Mitchellville

Director: John D. Harkrider
Screenwriters: John D. Harkrider

Institute History

  • 2005 Sundance Film Festival

Description

Mitchellville is an entrancing film that possesses such a tremendous sense of visual and conceptual concentration and accomplishment, it is hard to believe it's a first-feature effort. Director John D. Harkrider has created a luminous film in which two men seek redemption for their mistakes in a Möbius maze of dreams, reminiscence, and psychiatric ruminations.

Gabriel is a 34-year-old corporate lawyer who is peeling off the layers of an emotional shell that has hardened around him. Up for a partnership position at his law firm, Gabriel is required to undergo a routine psychiatric examination, during which he delves into his troubled past. At this crossroads, he elects finally to redeem a set of flute lessons bequeathed to him by his mother upon her deathbed on his eleventh birthday.
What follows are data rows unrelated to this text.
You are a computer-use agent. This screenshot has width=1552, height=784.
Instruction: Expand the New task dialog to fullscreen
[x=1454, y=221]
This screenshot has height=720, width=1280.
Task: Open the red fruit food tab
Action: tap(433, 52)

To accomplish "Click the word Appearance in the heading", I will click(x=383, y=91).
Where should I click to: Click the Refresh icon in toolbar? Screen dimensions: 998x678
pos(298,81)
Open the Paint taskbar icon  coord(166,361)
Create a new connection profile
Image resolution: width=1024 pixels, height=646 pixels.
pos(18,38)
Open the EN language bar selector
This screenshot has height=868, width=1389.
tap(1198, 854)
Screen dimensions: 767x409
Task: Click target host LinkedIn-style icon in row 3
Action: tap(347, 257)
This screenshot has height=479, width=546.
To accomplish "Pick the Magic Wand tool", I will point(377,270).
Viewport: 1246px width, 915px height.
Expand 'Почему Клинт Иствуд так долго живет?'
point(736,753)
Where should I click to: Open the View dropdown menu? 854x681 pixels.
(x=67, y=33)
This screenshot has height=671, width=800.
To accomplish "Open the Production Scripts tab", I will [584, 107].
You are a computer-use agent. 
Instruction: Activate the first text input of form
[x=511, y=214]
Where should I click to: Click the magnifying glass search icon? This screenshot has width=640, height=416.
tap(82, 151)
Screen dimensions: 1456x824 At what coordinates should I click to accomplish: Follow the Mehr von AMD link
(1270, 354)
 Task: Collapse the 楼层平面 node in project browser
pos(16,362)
His instructor, Ken, is a soulful flautist past his prime who carries a weight on his own heart. The two men become friends and eventually find out they are linked in an unlikely way that promises to deliver a measure of liberation from their painful journeys.

Mitchellville is a dreamlike voyage in both style and substance, inviting a rich and conscious engagement from its viewer. Ultimately, Harkrider has created a poetic exploration of whether the world that people build around themselves is any less real than the world they seek to escape.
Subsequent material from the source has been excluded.